Your instructions: Could you retype exactly the lines below between the one holding "Image resolution: width=980" and the one holding "This screenshot has width=1023, height=468.", inclusive, leaving out any pictures?

Records supplied START

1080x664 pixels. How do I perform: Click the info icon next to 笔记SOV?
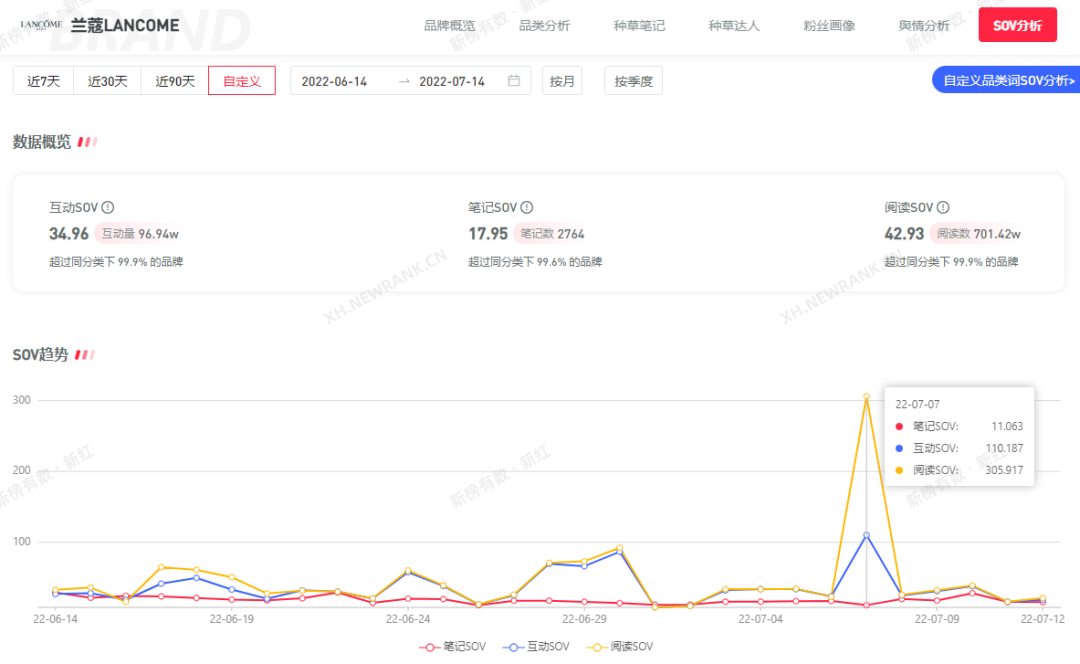click(x=527, y=208)
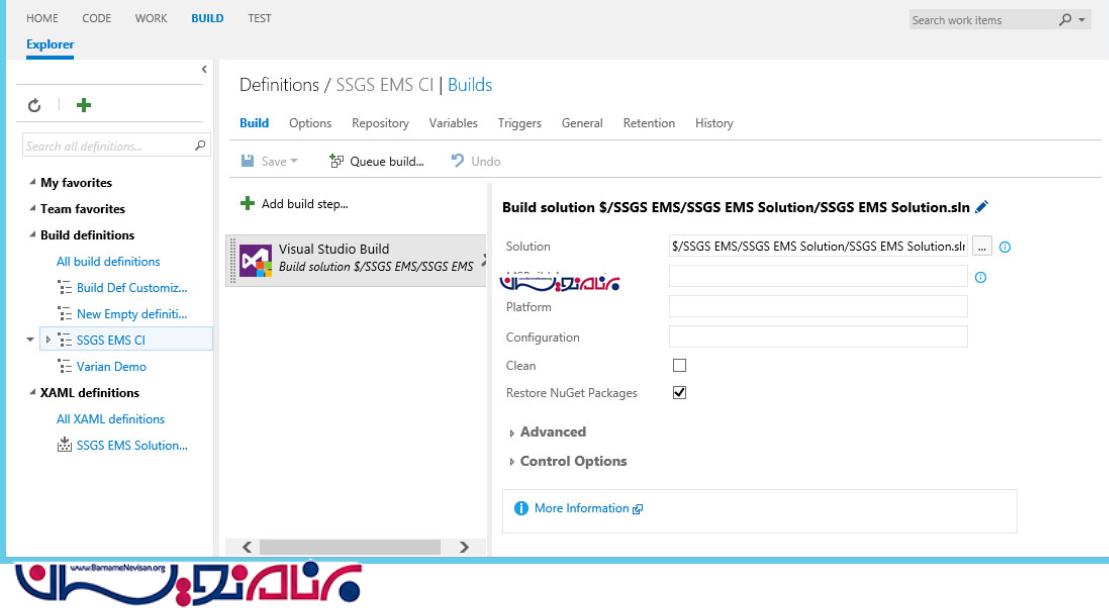Click the horizontal scrollbar right arrow
Screen dimensions: 1109x608
463,547
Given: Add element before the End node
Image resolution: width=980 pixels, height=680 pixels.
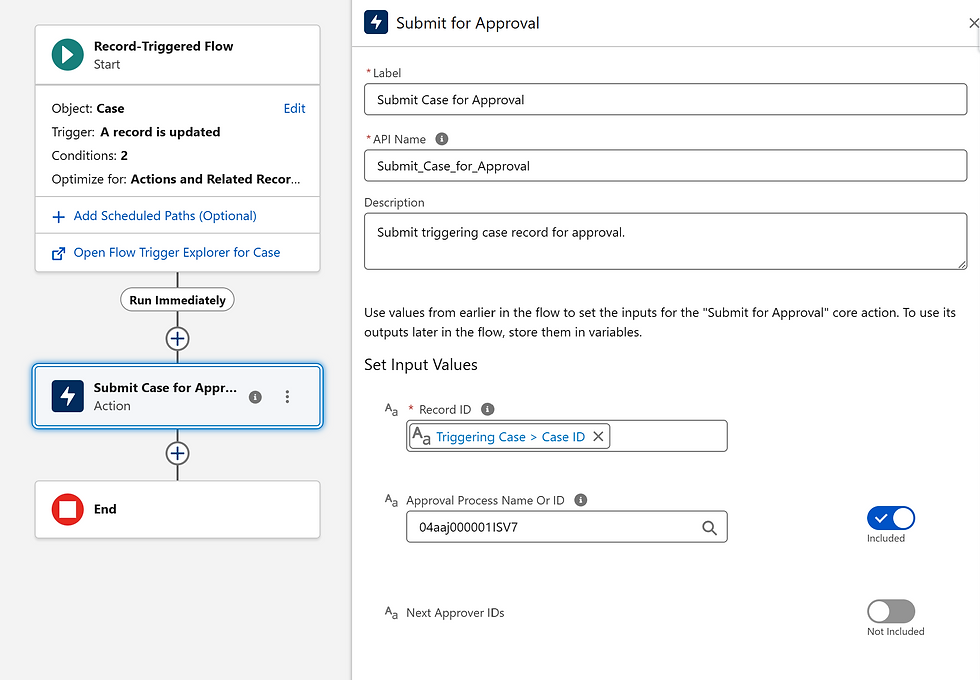Looking at the screenshot, I should (x=177, y=453).
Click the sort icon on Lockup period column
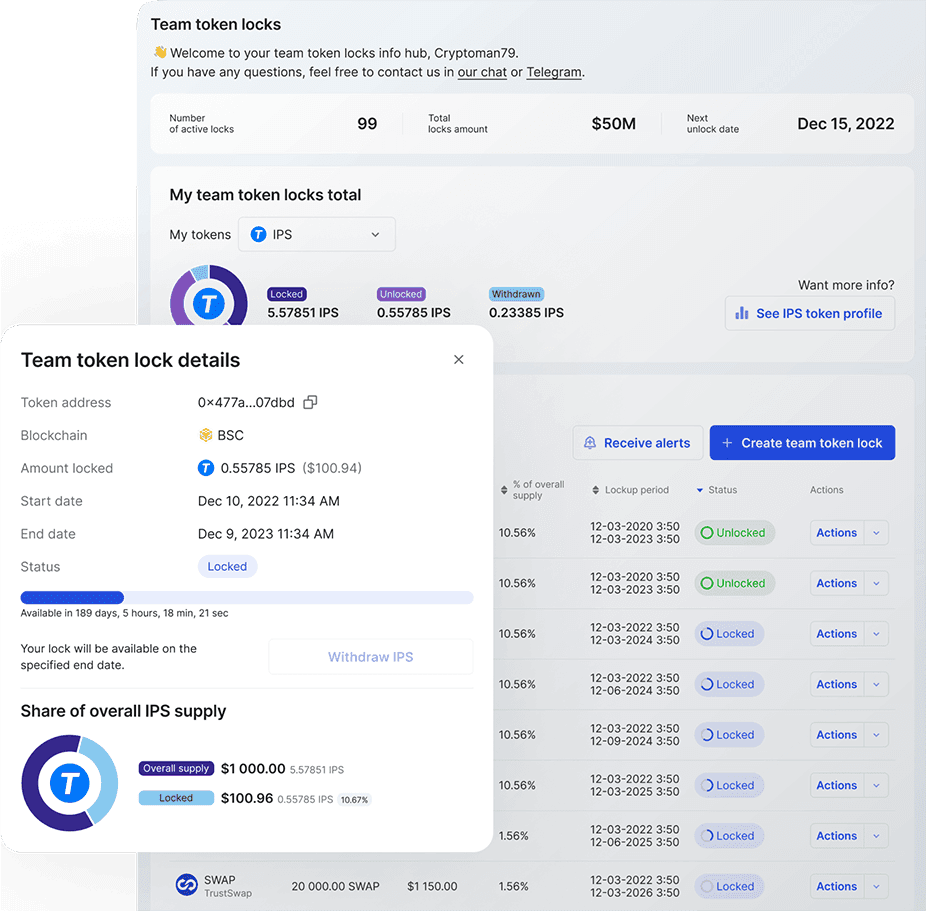This screenshot has height=911, width=926. click(x=595, y=489)
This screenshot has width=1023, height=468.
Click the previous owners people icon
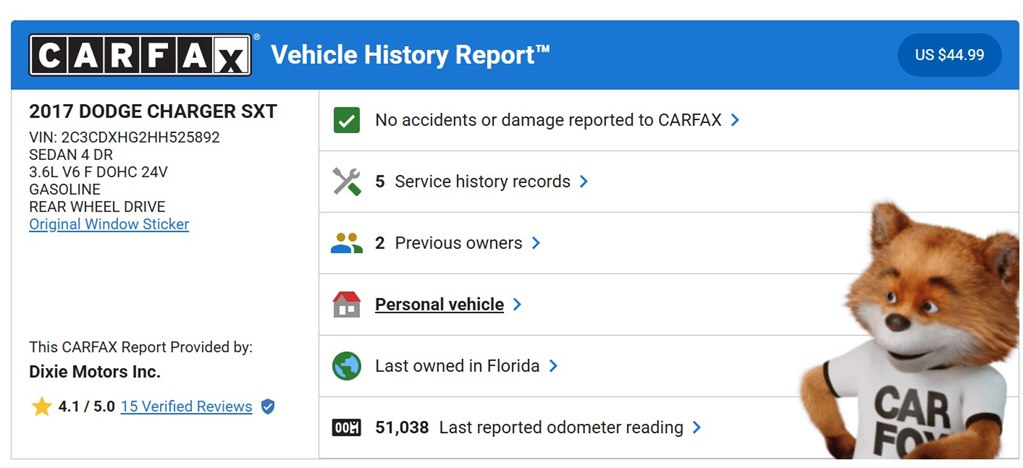click(x=346, y=243)
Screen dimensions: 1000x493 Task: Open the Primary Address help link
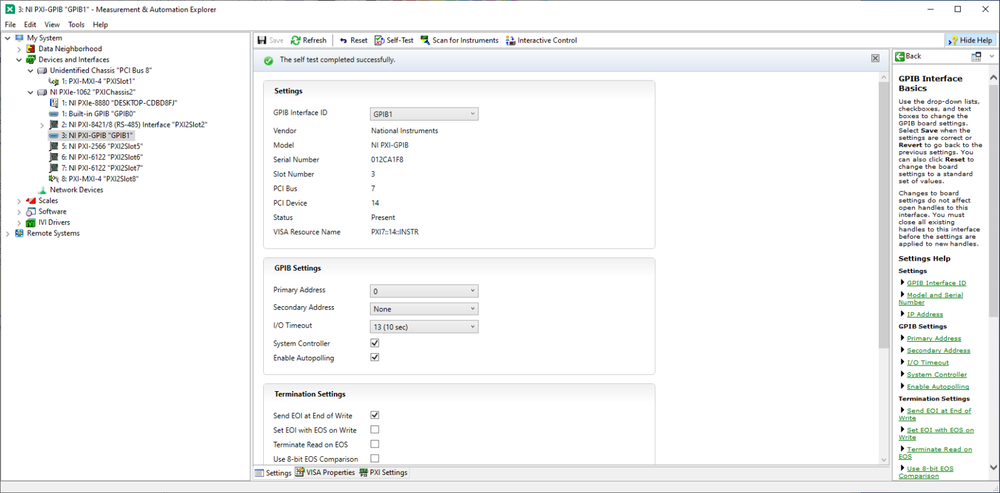tap(932, 338)
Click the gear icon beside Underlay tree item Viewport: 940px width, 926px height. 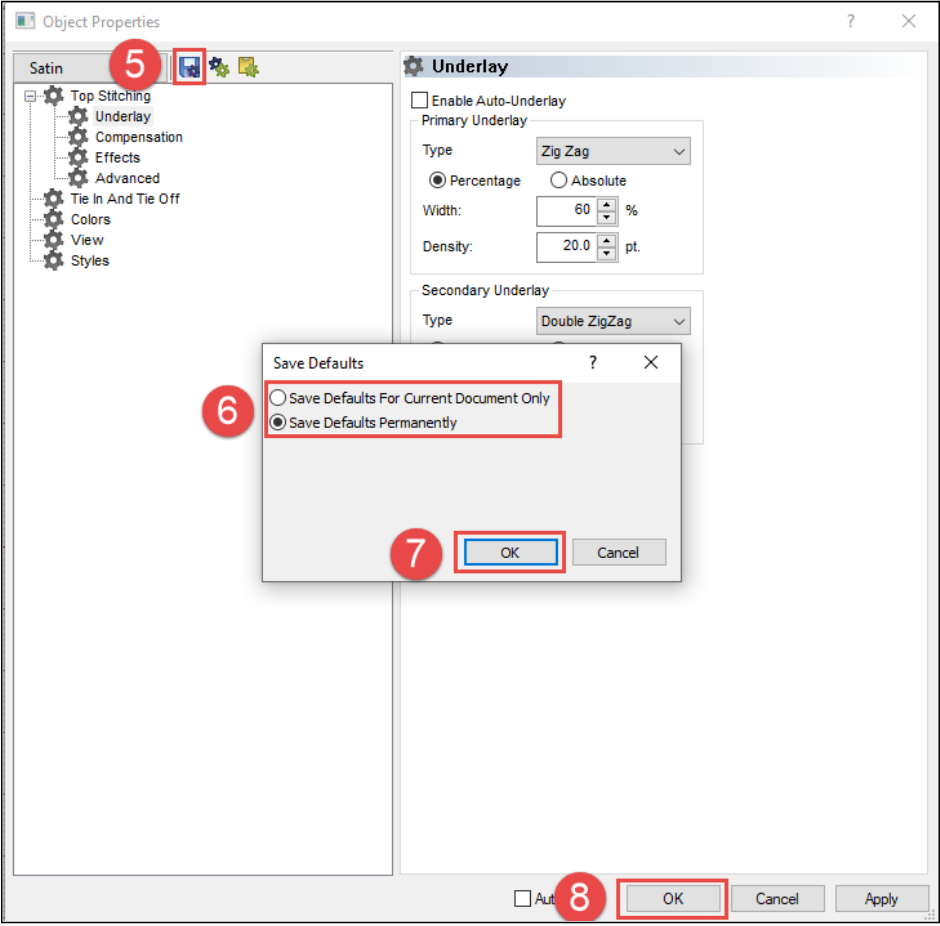point(79,116)
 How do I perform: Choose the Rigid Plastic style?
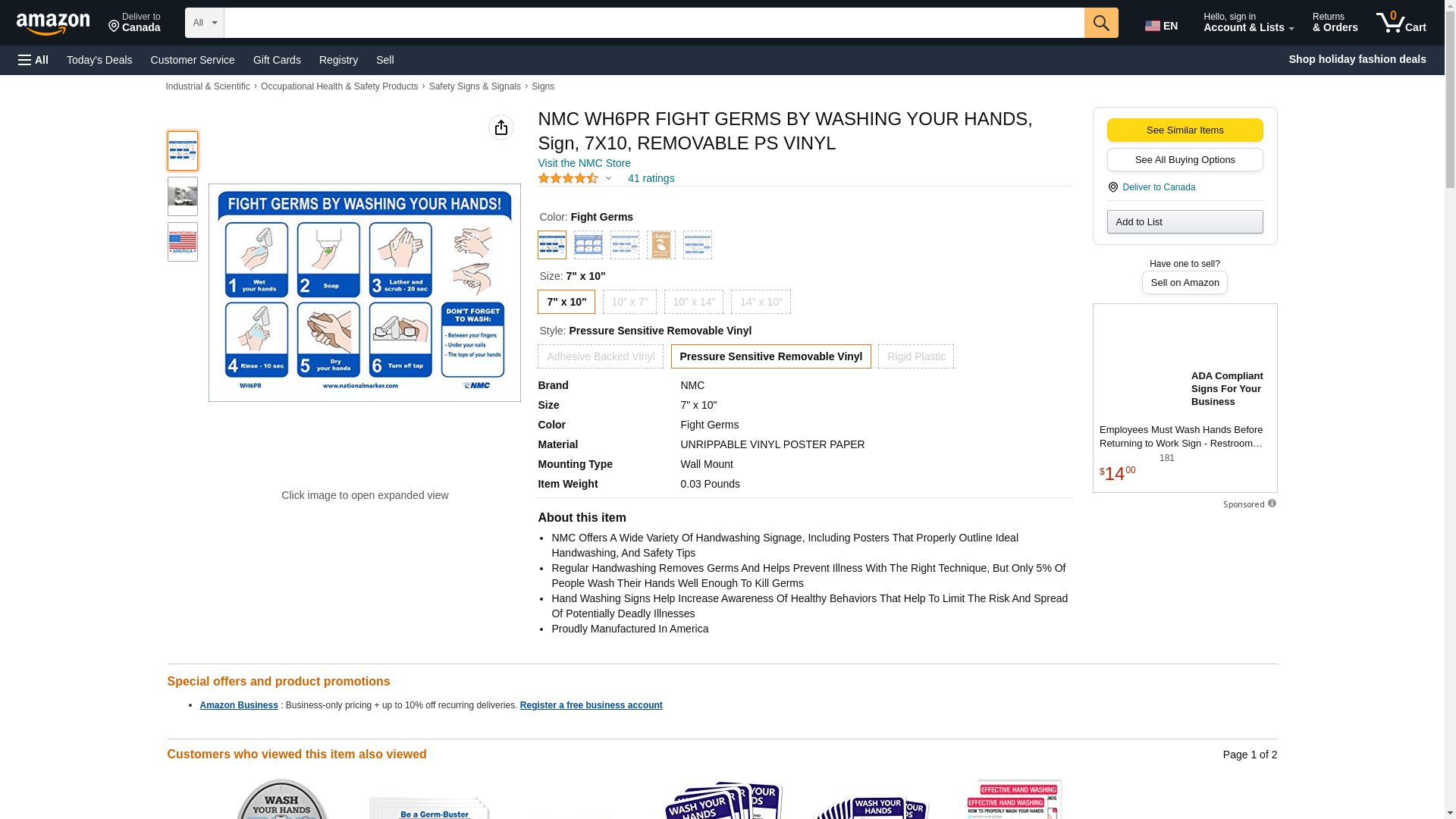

Records supplied END

Solved problem:
Image resolution: width=980 pixels, height=680 pixels.
Looking at the screenshot, I should (x=177, y=453).
Click the sort icon on Lockup period column
This screenshot has height=911, width=926. click(x=595, y=489)
This screenshot has width=1023, height=468.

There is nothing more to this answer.